La sanguinosa repressione da parte dell’esercito dello Sri Lanka di una manifestazione per il diritto all’acqua potabile nei pressi della capitale Colombo ha suscitato oggi un coro di denunce della comunita’ internazionale, delle associazioni di difesa dei diritti umani e anche della Chiesa locale.
Almeno tre persone (ma alcune fonti parlano di sei) sono state uccise il primo agosto scorso quando l’esercito ha sparato per disperdere una folla di circa 5 mila dimostranti nella cittadina di Weliweriya. I residenti protestavano contro una fabbrica accusata di inquinare l’acquedotto locale. Tra le vittime c’é anche uno studente di 17 anni. Secondo diverse testimonianze raccolte dalla stampa locale, i militari hanno aperto il fuoco sui manifestanti, comprese le donne e i monaci buddisti che avevano preso parte al corteo pacifico.
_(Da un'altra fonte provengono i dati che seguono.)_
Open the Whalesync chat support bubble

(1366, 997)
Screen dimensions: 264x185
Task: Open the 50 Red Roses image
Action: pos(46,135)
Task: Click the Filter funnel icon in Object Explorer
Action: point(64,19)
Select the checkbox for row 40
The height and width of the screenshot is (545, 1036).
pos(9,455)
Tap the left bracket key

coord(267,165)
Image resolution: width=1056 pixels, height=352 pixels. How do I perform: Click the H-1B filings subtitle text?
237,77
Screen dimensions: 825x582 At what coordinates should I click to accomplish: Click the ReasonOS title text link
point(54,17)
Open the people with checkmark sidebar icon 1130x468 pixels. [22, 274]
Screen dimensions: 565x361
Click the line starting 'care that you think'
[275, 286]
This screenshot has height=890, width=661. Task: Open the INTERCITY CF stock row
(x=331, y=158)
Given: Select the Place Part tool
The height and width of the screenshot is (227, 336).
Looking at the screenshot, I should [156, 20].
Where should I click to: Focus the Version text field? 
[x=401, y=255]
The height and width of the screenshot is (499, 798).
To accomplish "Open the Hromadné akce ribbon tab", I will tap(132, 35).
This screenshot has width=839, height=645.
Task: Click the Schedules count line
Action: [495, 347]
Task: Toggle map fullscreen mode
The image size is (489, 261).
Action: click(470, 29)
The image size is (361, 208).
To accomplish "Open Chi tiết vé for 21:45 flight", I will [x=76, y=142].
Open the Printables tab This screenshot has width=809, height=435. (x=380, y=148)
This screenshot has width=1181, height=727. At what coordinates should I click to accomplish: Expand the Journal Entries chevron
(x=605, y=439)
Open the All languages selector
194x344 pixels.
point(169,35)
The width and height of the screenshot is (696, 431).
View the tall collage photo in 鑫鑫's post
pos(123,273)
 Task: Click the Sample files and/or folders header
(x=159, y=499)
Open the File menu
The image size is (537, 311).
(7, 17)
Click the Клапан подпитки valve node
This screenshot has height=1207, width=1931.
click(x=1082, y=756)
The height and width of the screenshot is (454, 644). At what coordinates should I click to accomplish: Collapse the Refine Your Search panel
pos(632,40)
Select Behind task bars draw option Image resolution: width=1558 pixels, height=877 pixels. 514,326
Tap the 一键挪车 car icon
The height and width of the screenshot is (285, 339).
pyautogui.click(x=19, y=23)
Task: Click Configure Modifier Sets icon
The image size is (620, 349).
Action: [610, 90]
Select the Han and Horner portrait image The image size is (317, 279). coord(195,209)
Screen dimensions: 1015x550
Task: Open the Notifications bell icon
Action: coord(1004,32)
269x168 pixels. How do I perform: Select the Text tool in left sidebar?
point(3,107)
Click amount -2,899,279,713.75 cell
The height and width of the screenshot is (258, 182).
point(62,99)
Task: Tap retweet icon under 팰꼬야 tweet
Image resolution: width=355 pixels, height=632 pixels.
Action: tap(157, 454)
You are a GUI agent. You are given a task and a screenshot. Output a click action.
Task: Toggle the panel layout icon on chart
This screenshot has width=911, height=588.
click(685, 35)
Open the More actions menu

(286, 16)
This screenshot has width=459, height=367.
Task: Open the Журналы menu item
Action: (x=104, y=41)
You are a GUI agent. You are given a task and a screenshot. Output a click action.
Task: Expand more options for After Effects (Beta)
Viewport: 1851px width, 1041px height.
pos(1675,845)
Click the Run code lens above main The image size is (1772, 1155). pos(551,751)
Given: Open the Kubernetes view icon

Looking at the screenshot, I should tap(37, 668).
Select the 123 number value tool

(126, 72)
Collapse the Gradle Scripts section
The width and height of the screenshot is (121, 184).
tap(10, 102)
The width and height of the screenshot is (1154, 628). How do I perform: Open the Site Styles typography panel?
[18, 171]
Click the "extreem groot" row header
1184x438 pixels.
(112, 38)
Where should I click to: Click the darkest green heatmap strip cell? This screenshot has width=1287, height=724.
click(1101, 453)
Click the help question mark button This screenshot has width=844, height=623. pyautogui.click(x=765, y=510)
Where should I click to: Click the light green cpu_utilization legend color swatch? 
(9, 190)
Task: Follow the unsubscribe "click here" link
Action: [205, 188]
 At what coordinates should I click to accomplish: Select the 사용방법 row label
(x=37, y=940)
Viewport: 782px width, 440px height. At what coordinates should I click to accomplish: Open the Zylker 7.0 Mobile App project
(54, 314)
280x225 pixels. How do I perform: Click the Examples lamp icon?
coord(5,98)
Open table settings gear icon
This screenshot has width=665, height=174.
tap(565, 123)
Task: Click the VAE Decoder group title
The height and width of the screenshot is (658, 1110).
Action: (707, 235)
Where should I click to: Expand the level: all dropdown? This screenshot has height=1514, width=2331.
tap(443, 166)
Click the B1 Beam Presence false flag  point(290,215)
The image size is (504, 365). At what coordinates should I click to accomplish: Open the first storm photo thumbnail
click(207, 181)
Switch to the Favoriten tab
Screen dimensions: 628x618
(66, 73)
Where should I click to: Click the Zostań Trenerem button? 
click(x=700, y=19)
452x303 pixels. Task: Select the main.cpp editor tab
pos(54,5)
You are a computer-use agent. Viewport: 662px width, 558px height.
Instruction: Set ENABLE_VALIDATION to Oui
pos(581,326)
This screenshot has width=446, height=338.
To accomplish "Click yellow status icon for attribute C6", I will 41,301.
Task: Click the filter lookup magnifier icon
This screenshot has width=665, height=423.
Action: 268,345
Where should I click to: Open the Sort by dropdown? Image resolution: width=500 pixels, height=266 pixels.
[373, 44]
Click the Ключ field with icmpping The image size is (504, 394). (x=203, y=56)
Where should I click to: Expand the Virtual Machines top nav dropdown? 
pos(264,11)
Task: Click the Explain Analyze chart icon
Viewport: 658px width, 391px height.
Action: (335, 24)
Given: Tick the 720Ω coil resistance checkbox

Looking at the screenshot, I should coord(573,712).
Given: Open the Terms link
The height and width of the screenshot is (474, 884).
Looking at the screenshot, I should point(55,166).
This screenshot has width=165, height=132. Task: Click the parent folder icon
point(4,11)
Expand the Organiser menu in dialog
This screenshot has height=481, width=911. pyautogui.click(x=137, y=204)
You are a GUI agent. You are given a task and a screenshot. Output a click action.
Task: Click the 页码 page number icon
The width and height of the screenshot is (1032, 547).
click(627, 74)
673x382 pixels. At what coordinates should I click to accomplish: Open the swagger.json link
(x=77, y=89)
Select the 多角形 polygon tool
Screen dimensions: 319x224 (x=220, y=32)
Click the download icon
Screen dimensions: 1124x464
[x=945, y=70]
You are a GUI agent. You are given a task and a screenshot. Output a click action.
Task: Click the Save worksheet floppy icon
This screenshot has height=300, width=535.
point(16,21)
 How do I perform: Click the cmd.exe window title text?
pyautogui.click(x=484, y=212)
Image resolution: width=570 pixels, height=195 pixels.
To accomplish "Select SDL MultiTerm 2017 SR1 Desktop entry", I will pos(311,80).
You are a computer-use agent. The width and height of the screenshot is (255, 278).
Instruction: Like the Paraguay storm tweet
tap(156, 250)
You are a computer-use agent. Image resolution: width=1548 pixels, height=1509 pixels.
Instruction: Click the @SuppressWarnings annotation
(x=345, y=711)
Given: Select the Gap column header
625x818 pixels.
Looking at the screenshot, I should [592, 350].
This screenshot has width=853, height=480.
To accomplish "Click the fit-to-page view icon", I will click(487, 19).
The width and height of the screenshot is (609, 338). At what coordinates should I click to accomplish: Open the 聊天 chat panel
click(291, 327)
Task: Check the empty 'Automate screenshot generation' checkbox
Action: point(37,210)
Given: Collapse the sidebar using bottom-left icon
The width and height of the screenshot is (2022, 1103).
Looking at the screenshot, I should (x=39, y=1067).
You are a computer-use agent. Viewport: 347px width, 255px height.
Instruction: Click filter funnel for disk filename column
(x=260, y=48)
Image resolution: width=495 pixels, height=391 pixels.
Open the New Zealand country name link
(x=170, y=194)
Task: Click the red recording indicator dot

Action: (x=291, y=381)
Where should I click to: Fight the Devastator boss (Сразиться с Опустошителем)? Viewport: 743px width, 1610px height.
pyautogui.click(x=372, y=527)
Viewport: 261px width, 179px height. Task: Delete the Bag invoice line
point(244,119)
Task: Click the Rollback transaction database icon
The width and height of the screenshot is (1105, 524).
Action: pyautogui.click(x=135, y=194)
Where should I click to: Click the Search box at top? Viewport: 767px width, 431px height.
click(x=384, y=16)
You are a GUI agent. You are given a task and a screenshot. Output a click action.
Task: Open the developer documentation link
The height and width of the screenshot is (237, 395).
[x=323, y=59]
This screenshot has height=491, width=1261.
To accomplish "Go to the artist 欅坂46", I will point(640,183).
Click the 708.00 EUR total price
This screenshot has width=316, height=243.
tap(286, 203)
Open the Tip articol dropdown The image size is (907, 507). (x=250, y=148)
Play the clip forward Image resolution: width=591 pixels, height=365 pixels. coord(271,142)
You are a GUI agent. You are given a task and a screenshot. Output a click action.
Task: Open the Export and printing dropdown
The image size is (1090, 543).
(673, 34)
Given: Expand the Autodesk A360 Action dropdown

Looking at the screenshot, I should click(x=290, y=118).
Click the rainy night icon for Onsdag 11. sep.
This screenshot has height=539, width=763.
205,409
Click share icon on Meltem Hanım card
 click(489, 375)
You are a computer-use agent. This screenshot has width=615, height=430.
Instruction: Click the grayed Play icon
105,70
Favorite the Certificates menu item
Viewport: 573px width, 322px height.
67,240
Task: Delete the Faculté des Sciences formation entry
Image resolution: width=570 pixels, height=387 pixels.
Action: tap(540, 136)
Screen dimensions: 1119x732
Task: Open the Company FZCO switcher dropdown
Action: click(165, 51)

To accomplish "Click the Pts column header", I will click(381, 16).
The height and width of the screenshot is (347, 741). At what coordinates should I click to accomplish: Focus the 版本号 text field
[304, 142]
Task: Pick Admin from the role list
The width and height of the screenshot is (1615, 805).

Hanno anche aggredito i giornalisti locali e impedito loro fotografare o filmare la brutale repressione. Hanno perfino sparato contro alcuni che si erano rifugiati in una chiesa. L’esercito, intervenuto su richiesta della polizia locale, ha detto che nel corteo si erano infiltrati ”elementi pericolosi armati di bottiglie incendiarie” e che quindi é stato necessario intervenire con la forza. Un portavoce ha aggiunto che anche cinque militari sono stati feriti.
Il generale Daya Ratnayake, durante il suo discorso di investitura a capo delle forze armate, ha annunciato l’avvio di un’indagine interna affidandone però il compito all’ex generale Jagath Dias, un veterano della guerra contro i ribelli tamil e sospettato di violazioni durante l’ultima fase dell’offensiva del 2009 nel nord est dell’isola che portò al massacro di migliaia di guerriglieri.